Gli scrittori, i pittori, i musicisti e i filosofi romantici — ospiti provvisori e a disagio nel mondo — erano ossessionati dalla morte. Leggevano i Canti di Ossian e i versi di Novalis; la nostalgia dell’infinito li induceva talvolta al suicidio o alla follia. Nel 1808-10, Friedrich condivideva le loro aspirazioni e le loro angosce. Malinconico dall’indole «strana, tetra e dura», in gioventù seminava nei propri quadri tombe, cippi, croci, civette, cimiteri. Ma non vedeva la morte come annientamento. Credeva in Cristo, in Dio, nella resurrezione. Per vivere in eterno, la morte era necessaria: non una fine, ma un passaggio. Il monaco è solo nel mondo. La ragione e la conoscenza non bastano a spiegarlo. Nel suo cammino non troverà soccorso né salvezza. Eppure deve continuare a cercare.

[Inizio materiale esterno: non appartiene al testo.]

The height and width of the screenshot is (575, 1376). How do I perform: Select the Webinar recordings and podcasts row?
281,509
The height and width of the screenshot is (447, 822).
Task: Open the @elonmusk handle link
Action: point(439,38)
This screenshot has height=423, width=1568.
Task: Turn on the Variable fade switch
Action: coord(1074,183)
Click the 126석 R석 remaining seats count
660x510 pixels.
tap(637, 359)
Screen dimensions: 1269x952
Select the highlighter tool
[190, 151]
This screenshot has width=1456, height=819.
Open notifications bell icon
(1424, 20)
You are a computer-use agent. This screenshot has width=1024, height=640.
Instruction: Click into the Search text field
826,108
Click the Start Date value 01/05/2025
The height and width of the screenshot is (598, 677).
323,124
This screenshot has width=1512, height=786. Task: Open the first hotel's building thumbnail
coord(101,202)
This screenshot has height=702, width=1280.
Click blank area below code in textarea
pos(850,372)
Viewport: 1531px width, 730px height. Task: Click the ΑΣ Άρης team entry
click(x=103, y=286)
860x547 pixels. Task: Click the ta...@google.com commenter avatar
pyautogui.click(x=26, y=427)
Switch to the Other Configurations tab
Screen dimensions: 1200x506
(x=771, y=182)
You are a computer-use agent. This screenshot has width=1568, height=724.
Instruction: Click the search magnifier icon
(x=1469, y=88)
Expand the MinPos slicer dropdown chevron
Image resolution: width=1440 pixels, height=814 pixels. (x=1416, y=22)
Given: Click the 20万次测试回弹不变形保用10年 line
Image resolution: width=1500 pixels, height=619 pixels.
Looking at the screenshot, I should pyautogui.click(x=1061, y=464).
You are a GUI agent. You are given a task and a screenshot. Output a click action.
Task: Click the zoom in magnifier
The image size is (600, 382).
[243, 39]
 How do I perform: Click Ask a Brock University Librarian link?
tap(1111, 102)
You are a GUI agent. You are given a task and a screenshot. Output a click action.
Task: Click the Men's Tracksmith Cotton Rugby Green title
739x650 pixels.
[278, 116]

Brentano, von Arnim, Kleist e Goethe ammirarono l’atmosfera e la lugubre bellezza del quadro, ma rimasero anche atterriti e sgomenti da questa «pittura del nulla». Così chi lo comprese davvero fu un ragazzino di 15 anni. Non bisogna meravigliarsi. L’adolescenza aspira all’assoluto. Il ragazzino convinse il padre ad acquistarlo. Il padre era Federico Guglielmo III di Prussia, e il ragazzino il principe ereditario: sarebbe diventato sovrano a sua volta. Il regale apprezzamento cambiò la vita di Friedrich. Il malinconico misantropo fece parte della comunità, partecipò con slancio (da artista, non da soldato) alle guerre di liberazione contro Napoleone, sognò pace, libertà e democrazia. L’entusiasmo svanì presto, come il successo, la gloria e la ricchezza. Il mistico Friedrich ricevette dai contemporanei critiche sempre più perfide, venne dimenticato e morì indigente e incompreso. Ma aveva già divorziato dal suo tempo. La malinconia virò in depressione e mania di persecuzione. Continuò a dipingere cieli, velieri, naufragi — la terribilità della natura e la fragilità dell’uomo e delle sue illusioni. Friedrich si sapeva minuscolo, irrilevante come un granello di sabbia. Eppure capace di pensare l’infinito, e di rappresentarlo. L’aveva detto in questo quadro, dipinto nella maturità dei suoi trentacinque anni. L’uomo sta in piedi sulla riva del mare, ritto, quasi eroico — un orgoglioso punto esclamativo nell’immensità del cosmo.